The Problem: Vendor onboarding was handled through manual back-and-forth emails, performance had no consistent measurement system, and underperforming partners received no structured guidance, leaving the partner network operating without visibility or accountability.
Before building anything, I mapped the three people who would use this system every day.
"As a Partner Manager, I want a guided onboarding wizard so that I can collect all necessary vendor documents (Legal Name, Estimated Annual Revenue, Business Type) without manual back-and-forth emails."
"As an Executive, I want to see real-time onboarding metrics so that I can identify which type of business in Vietnam are growing the fastest and where we have bottlenecks."
"As a vendor, I want to understand specifically why my Health Score is low and what I should do about it, not just receive a generic performance warning."
🌟For a premium e-commerce platform, managing a growing vendor network and partner onboarding was a manual, email-heavy process—and underperforming vendors had no structured path to improve. This solution automates onboarding from first form to live account, and uses AI-generated coaching plans to turn performance data into concrete vendor guidance.

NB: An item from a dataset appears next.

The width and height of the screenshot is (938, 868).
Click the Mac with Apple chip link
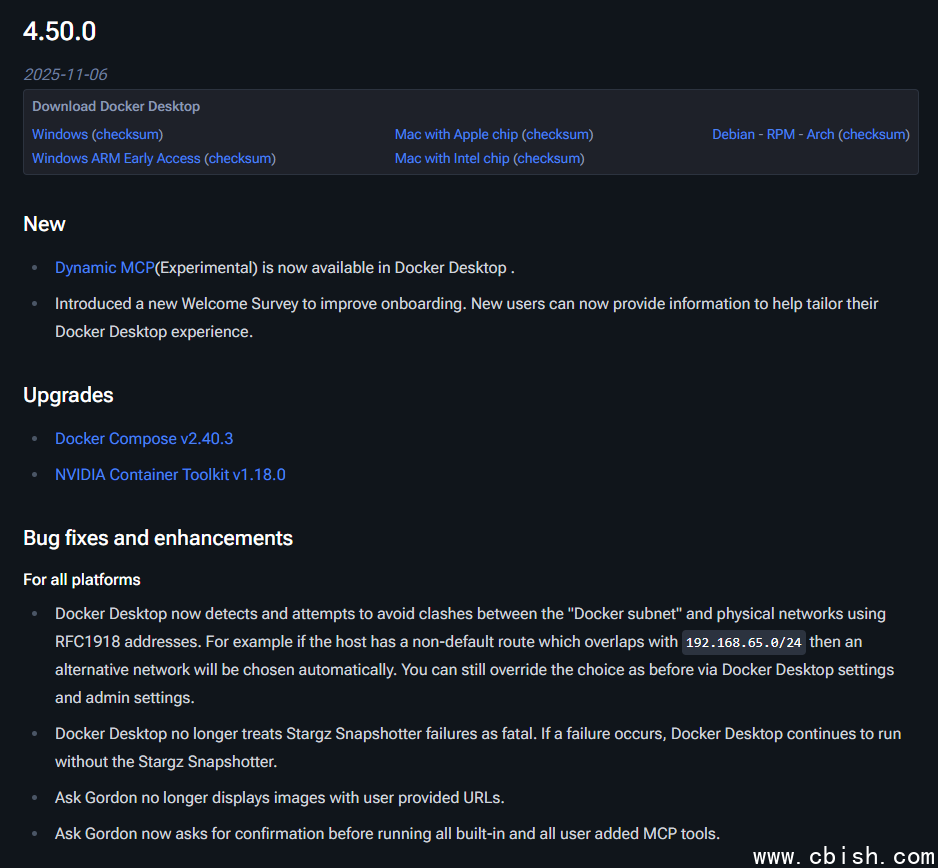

Partner Managers go from email chaos to a single structured wizard, onboarding time cut by ~50%, with zero missing required fields at submission
Underperforming vendors receive specific, data-driven coaching within the same workflow, replacing the manual work of writing individual feedback
Leadership can see in real time which business sectors are thriving or struggling across the partner network, without waiting for manual reports
New vendor onboarding used to require a Partner Manager to collect documents through emails, manually create records, and follow up for missing data. The onboarding Flow replaces that entirely: guiding managers through a single structured wizard that validates all required fields and creates both the Account and Partner Review record simultaneously. No manual record creation. No back-and-forth.
Einstein Prompt Builder analyzes specific metric deficits per vendor and generates bespoke coaching plans, including vendors seeking a higher service tier. A Human-in-the-Loop interface lets managers review and finalize AI suggestions before auto-dispatch via email.

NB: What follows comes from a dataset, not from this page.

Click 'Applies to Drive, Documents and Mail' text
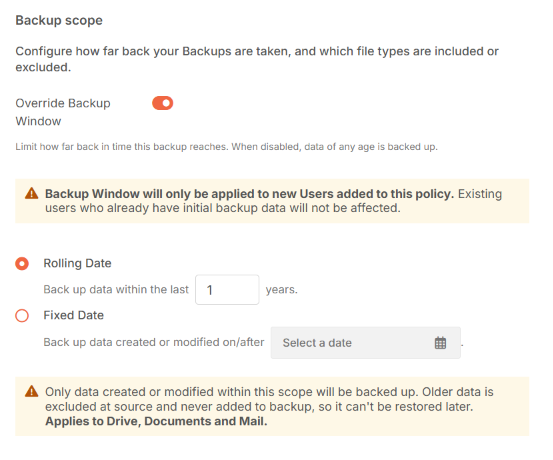 click(156, 421)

The Human-in-the-Loop review step was a deliberate architectural choice, not just a safety net. It ensures managers retain accountability for vendor relationships while AI handles the analysis work. Coaching plans are generated in seconds; managers spend their time reviewing and approving, not writing from scratch.
I translated complex relational datasets into a Service Quality Command Center to drive strategic decision-making:
Partner Review records can be manually rated and stored by the Quality Audit Manager, or a Scheduled Flow can be configured to automate weekly performance tracking, ensuring consistent oversight without manual reminders or missed review cycles.

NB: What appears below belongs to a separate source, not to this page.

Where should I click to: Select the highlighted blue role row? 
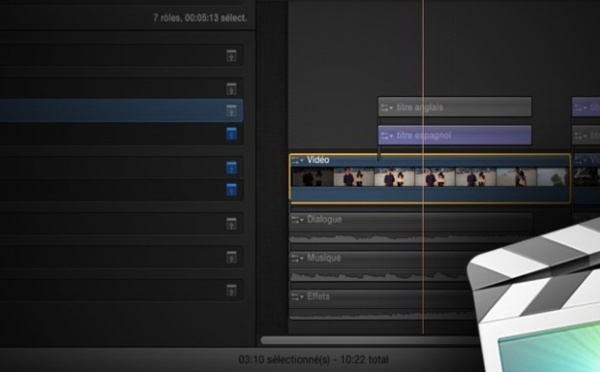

This project taught me how to think beyond individual features and design a connected system—where a Screen Flow feeds data into a Health Score, which triggers an AI coaching plan, which is then validated by a human before reaching the vendor. Each component serves the next.
Using Prompt Builder to generate coaching plans pushed me to think carefully about how context is passed to an LLM and how to structure prompts that return consistent, useful output. The Human-in-the-Loop pattern was a deliberate choice to ensure AI suggestions are always verified, a principle I'll carry into future builds.
If I were to extend this project, I'd add a vendor-facing Experience Cloud portal so vendors could see their own Health Score and coaching plan directly, closing the loop between internal performance tracking and vendor-side action.